Посол западного императора был удивлен, что подобные предложения не соблазнили скверного властителя. Москвичи дали неожиданный и гордый ответ. «Мы, - было сказано Поппелю от имени Великого князя Ивана, - Божьей милостью государи на своей земле изначала, от первых своих прародителей, а поставление имеем от Бога как наши прародители, так и мы: просим Бога, чтобы нам и детям нашим всегда дале так и быть, как мы теперь государи на своей земле, а поставления как прежде мы не хотели ни от кого, так и теперь не хотим». А затем грек Юрий Траханиот, правивший ответное посольство от великого князя к императору, говорил в том же году во Франкфурте по поводу брачного проекта, что великому князю не приличествует отдать дочь за маркграфа, так как он великий государь многим землям, и его предки были искони в дружбе и братстве с прежними римскими императорами, которые Рим отдали папе и царствовали в Константинополе. В Москве признали бы для великокняжеской дочери подходящей партией только императорского наследника Максимилиана. Перед западной дипломатией впервые выступала новая политическая сила, с которой нельзя было не считаться в делах Восточной Европы, и выступала притом в сознании своей независимости и своих особых интересов.

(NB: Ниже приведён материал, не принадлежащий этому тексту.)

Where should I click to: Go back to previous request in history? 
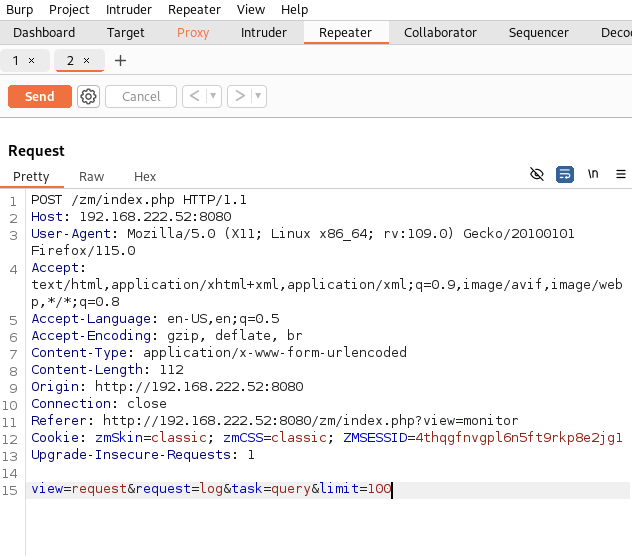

Явление это было новинкой не только для имперского рейхстага, но и для правительства империи. Последние десятилетия XV века – момент крупнейшего исторического значения в жизни Восточной Европы. Это время коренной перестройки всего соотношения ее политических сил. Москва завершала долгую работу над государственным объединением Великороссии. Всего за шесть лет до первого приезда на Русь рыцаря Поппеля она закрепила за собой политическую независимость и стала из «улуса» ханов Золотой Орды самодержавным (в первоначальном смысле этого слова), суверенным государством. Восемь лет прошло с той поры, как Великий князь Иван III подчинил себе Великий Новгород, и Москва взяла в свои руки его западные связи и отношения, выступила участницей в борьбе за господство на Балтийском море, союзницей Дании в защите свободного морского пути с Запада на Восток против его засорения владычеством шведов. Естественный враг польско-литовских Ягеллонов из-за господства над западнорусскими областями, московский Великий князь был опасной сдержкой для их смелой династической политики, направленной на приобретение чешской и венгерской короны и против габсбургских притязаний. В южных делах – распад Золотой Орды и начало вековой борьбы Московского государства с татарским миром – связывали его интересы с излюбленной мечтой западных политиков о наступлении христианской Европы на мусульманский Восток для изгнания турок с Балканского полуострова.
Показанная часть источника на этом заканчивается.